* _INSTRUCTIONS FOR THE TASK_:
Can you copy the passage below about the seniors group backing Hirono word for word, from "A national seniors" up to and including "privatize the programs."?

A national seniors group supports U.S. Rep. Mazie Hirono for U.S. Senate because the advocates believe the Democrat will protect Social Security and Medicare.
The National Committee to Preserve Social Security and Medicare, a Washington, D.C.-based advocacy group, is asking voters across the country to sign pledges vowing to back federal candidates who would not cut the entitlement programs to help with deficit reduction.
Carroll Estes, who serves on the group’s board of directors, is in Honolulu to support Hirono over former Gov. Linda Lingle, a Republican.
Estes, a professor emerita in sociology at the University of California, San Francisco, described Hirono as one of the "strongest advocates" for Social Security and Medicare who opposes attempts to raise the retirement and benefit eligibility ages and to privatize the programs.
Hirono and Lingle both support raising the payroll tax cap for Social Security so higher-income workers would pay a greater share. Lingle, however, would also gradually raise the retirement age to claim full benefits starting in 2027, while Hirono opposes raising the retirement age.
Lingle has backed a premium-support option in Medicare in which seniors would receive voucherlike payments they could use to purchase private health insurance as an alternative to traditional Medicare. Hirono opposes a premium-support option as a potential threat to Medicare. She instead supports the Medicare adjustments in the federal health care reform law, which reduce payments to hospitals and insurers and direct money toward preventive care and expanded prescription drug coverage for seniors.

* _EXERCISE DATA_:
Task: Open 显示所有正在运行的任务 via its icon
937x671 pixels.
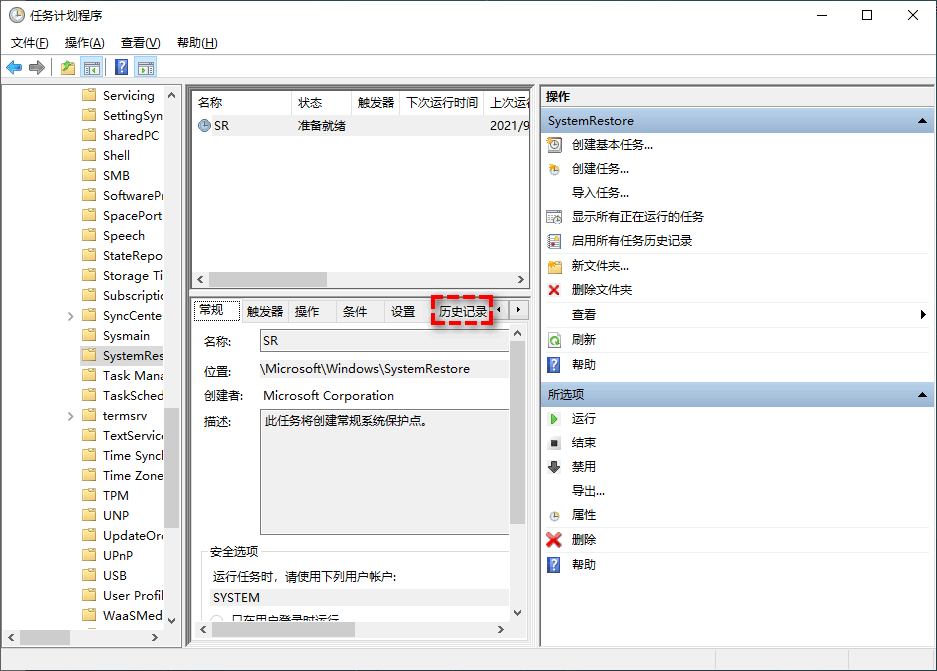Action: (x=553, y=217)
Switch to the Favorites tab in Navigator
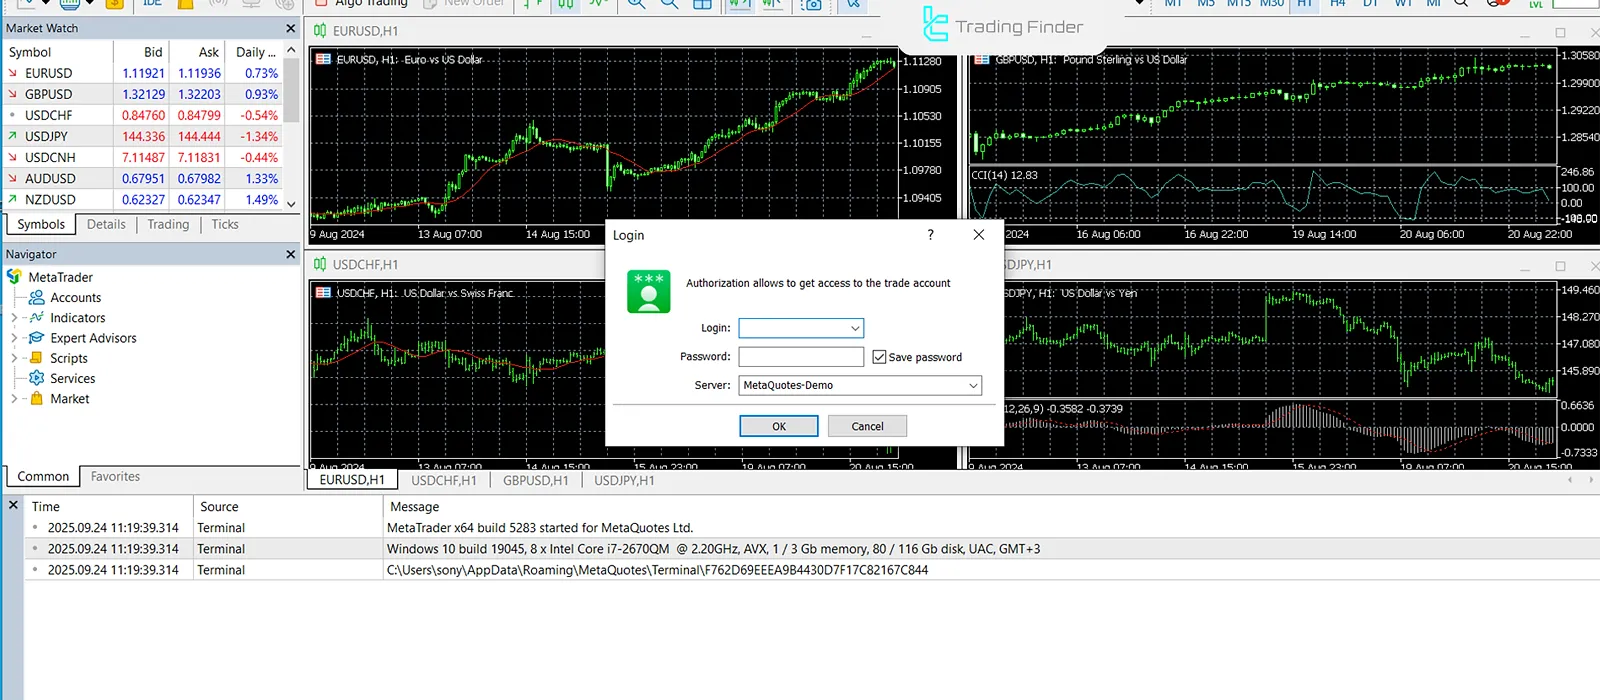Screen dimensions: 1600x700 pos(115,477)
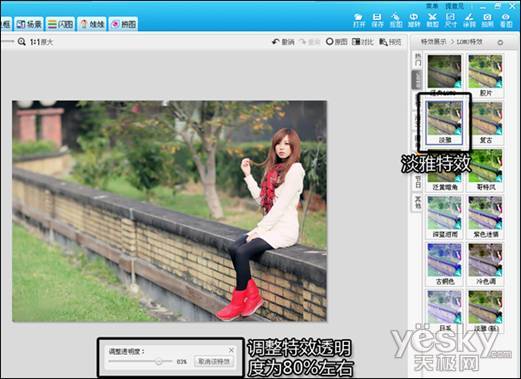
Task: Select the 抠图 cutout tool icon
Action: click(396, 21)
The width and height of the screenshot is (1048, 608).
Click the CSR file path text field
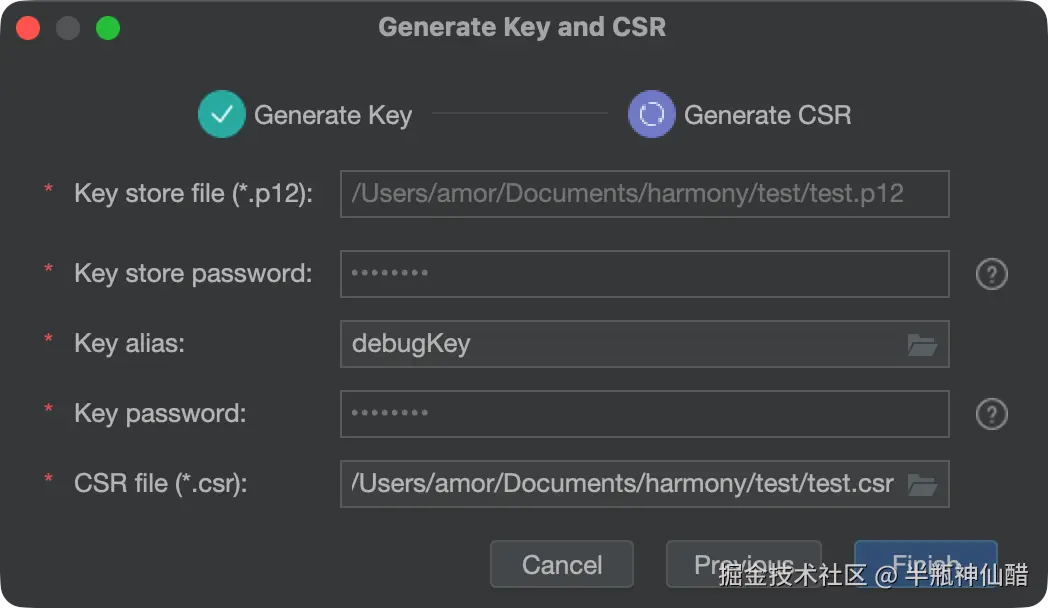click(x=622, y=484)
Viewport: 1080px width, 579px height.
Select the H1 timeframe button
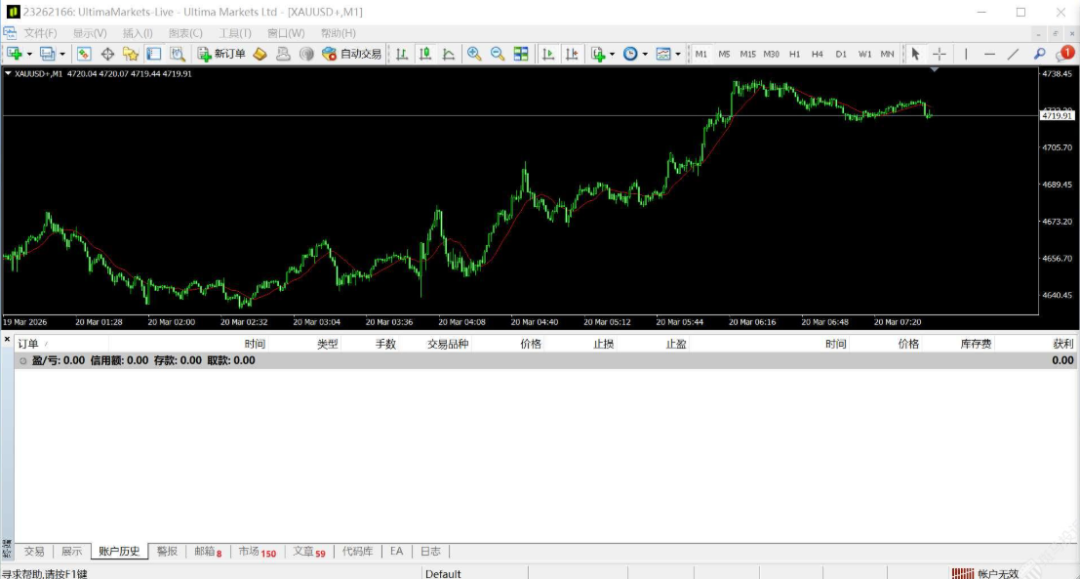coord(794,54)
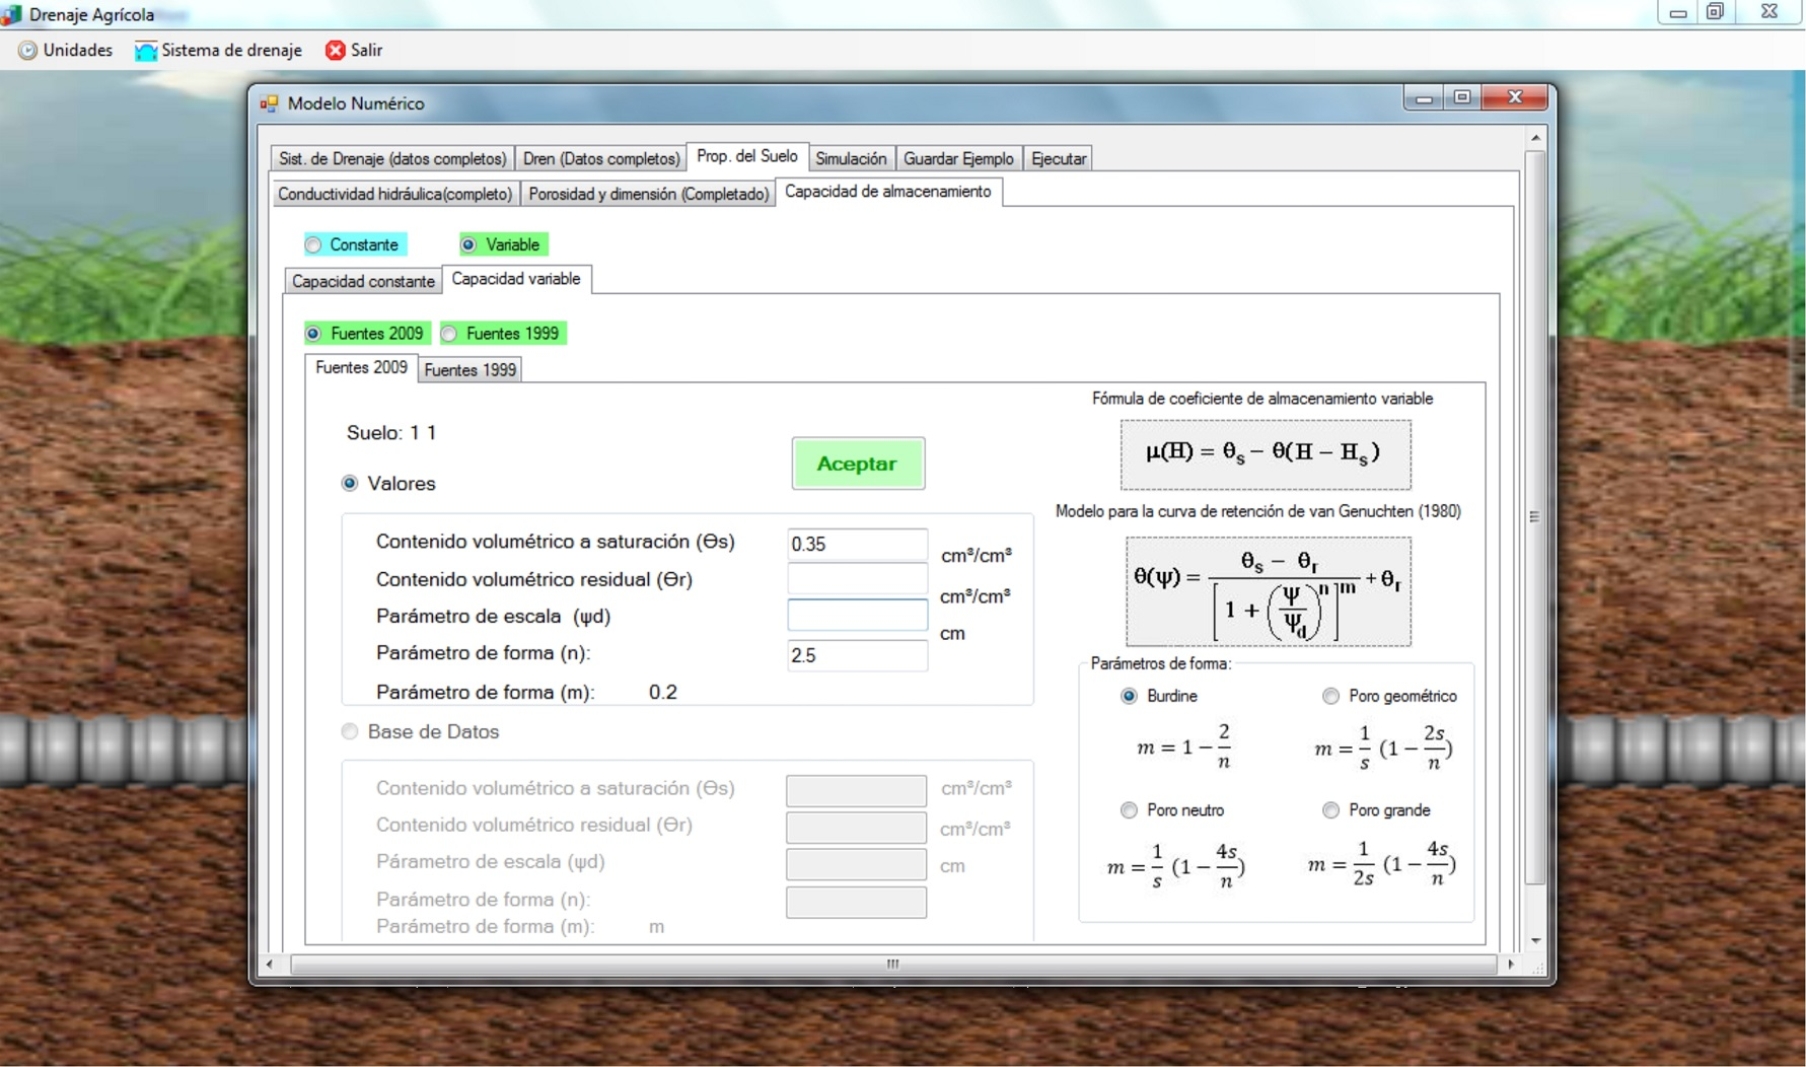Click the Parámetro de escala input field

click(x=857, y=616)
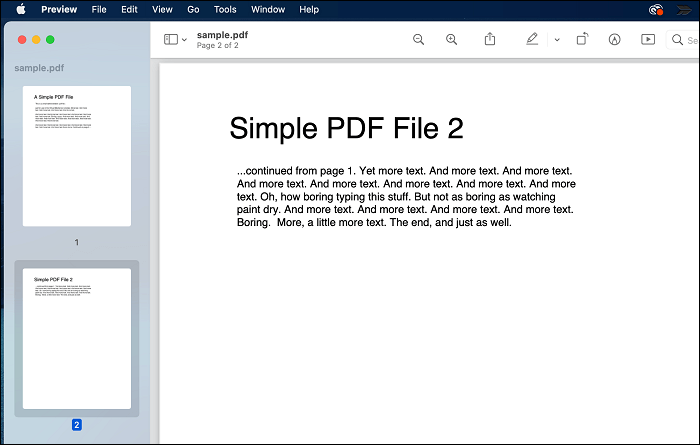Click the sample.pdf sidebar header
Screen dimensions: 700x445
[x=38, y=68]
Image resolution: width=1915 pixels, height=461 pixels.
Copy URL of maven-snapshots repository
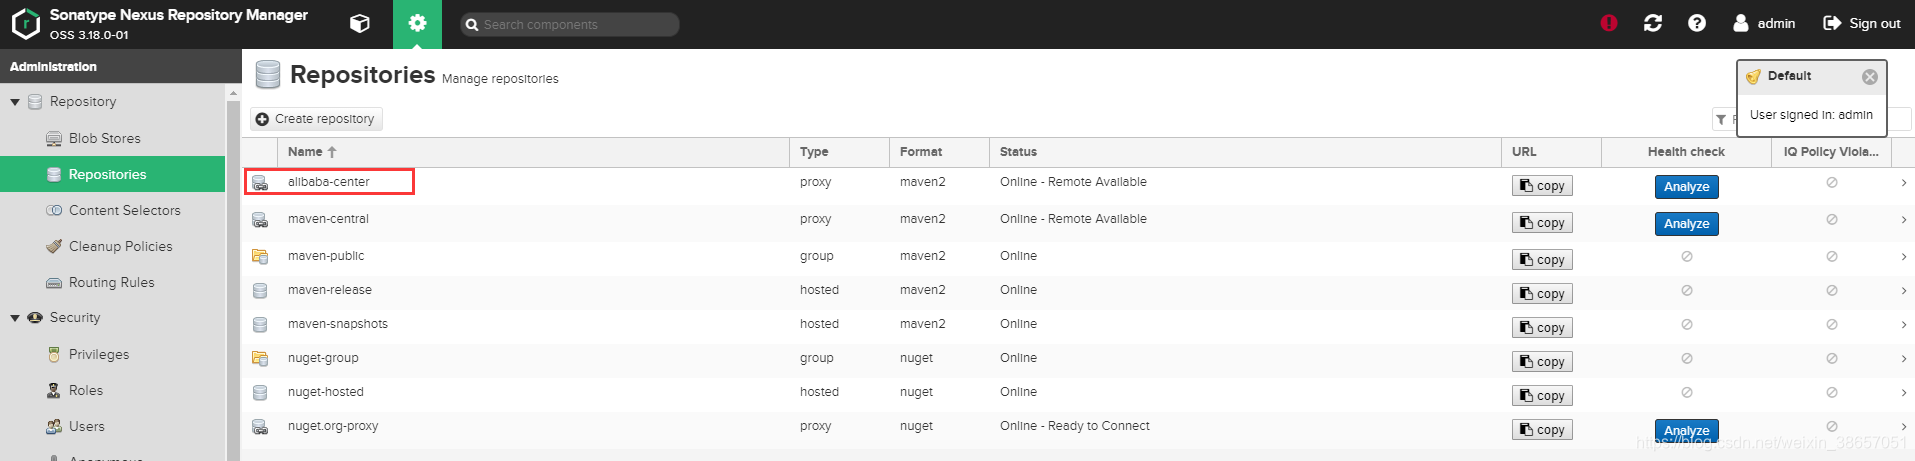(1542, 328)
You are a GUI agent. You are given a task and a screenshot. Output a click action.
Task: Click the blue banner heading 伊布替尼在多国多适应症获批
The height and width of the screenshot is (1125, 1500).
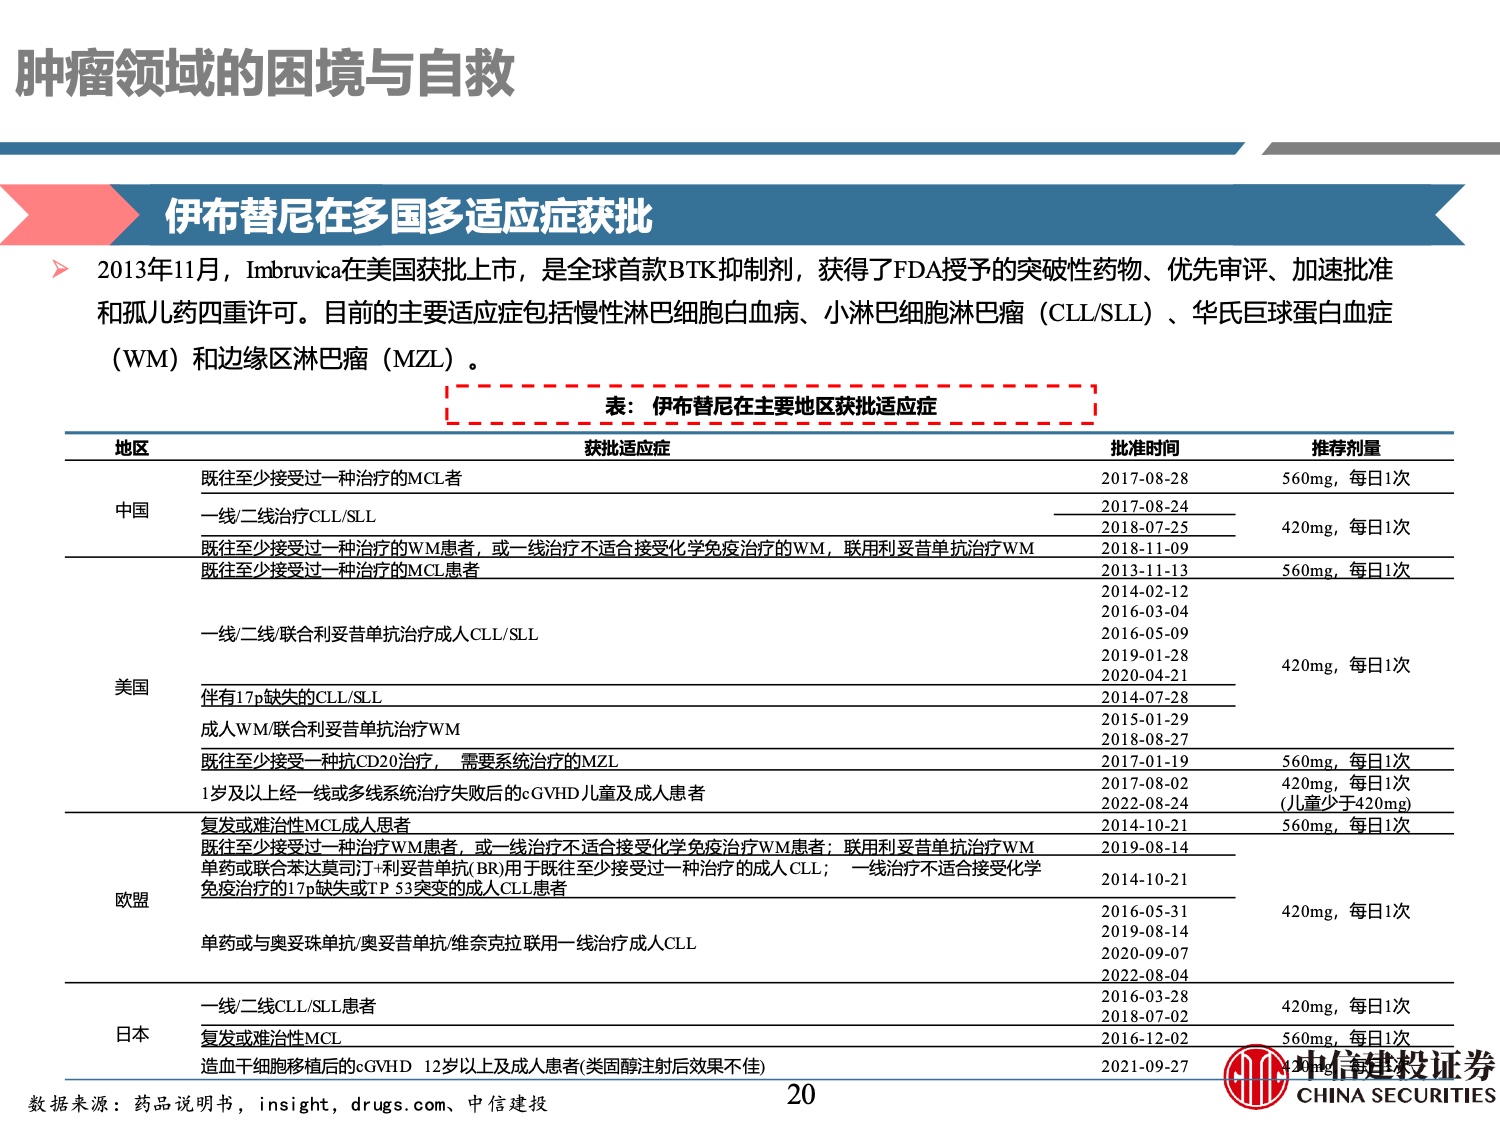[408, 216]
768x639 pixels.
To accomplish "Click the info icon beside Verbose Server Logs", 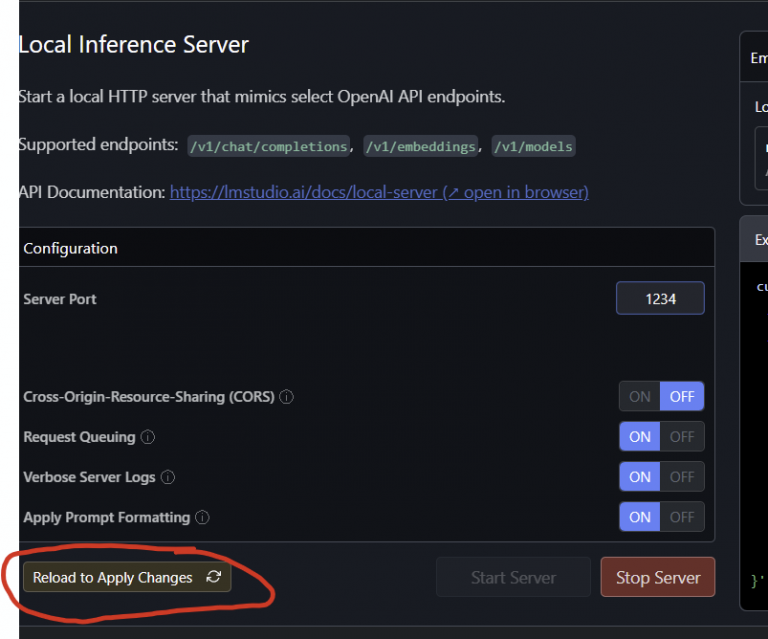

* _RESULT FOR THIS TASK_:
A national seniors group supports U.S. Rep. Mazie Hirono for U.S. Senate because the advocates believe the Democrat will protect Social Security and Medicare.
The National Committee to Preserve Social Security and Medicare, a Washington, D.C.-based advocacy group, is asking voters across the country to sign pledges vowing to back federal candidates who would not cut the entitlement programs to help with deficit reduction.
Carroll Estes, who serves on the group’s board of directors, is in Honolulu to support Hirono over former Gov. Linda Lingle, a Republican.
Estes, a professor emerita in sociology at the University of California, San Francisco, described Hirono as one of the "strongest advocates" for Social Security and Medicare who opposes attempts to raise the retirement and benefit eligibility ages and to privatize the programs.